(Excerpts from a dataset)

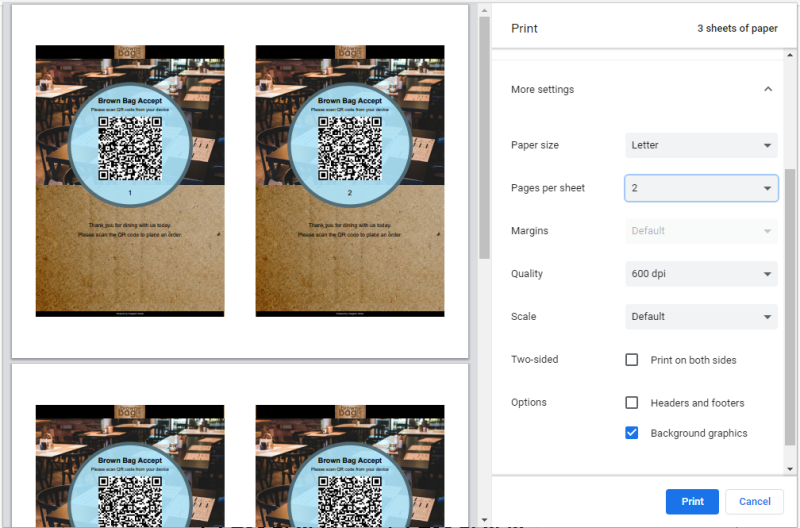Click the Cancel button
The image size is (800, 528).
[x=754, y=501]
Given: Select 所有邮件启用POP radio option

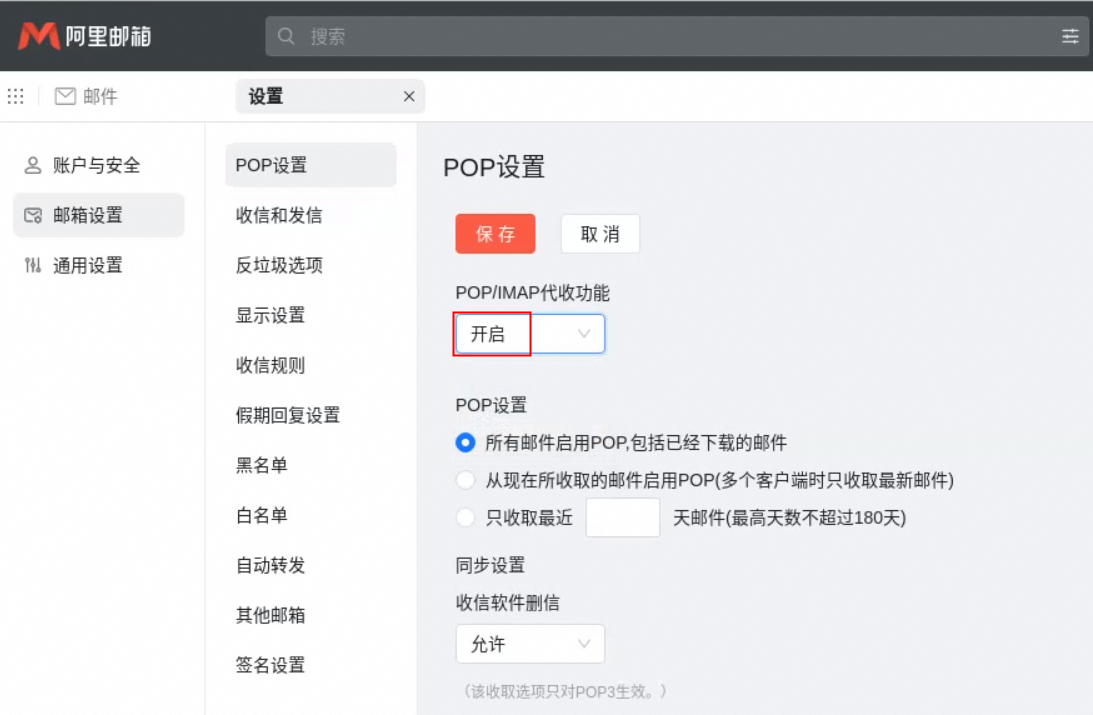Looking at the screenshot, I should tap(465, 442).
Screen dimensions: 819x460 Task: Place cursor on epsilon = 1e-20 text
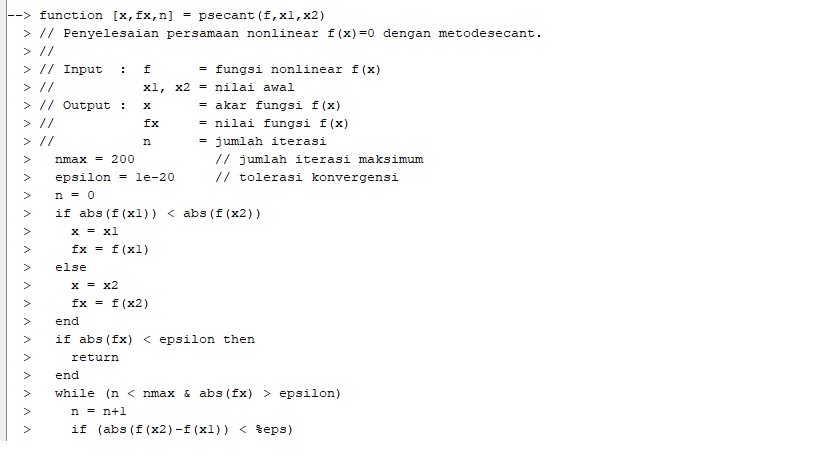[x=115, y=177]
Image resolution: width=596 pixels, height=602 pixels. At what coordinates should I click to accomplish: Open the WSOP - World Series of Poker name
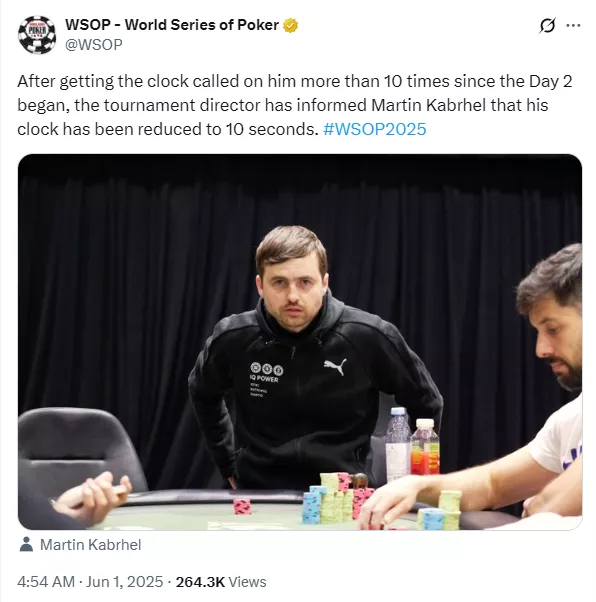[172, 25]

DIRECTIONS ::
An exact copy is needed of every line from the one holding "Given: Select 所有邮件启用POP radio option" to the end of the entries above, both ends kept and each picture dropped.

SOLUTION BELOW ::
Given: Select 所有邮件启用POP radio option

Looking at the screenshot, I should tap(465, 442).
Screen dimensions: 819x460 Task: Place cursor on epsilon = 1e-20 text
[x=115, y=177]
Image resolution: width=596 pixels, height=602 pixels. At what coordinates should I click to accomplish: Open the WSOP - World Series of Poker name
[172, 25]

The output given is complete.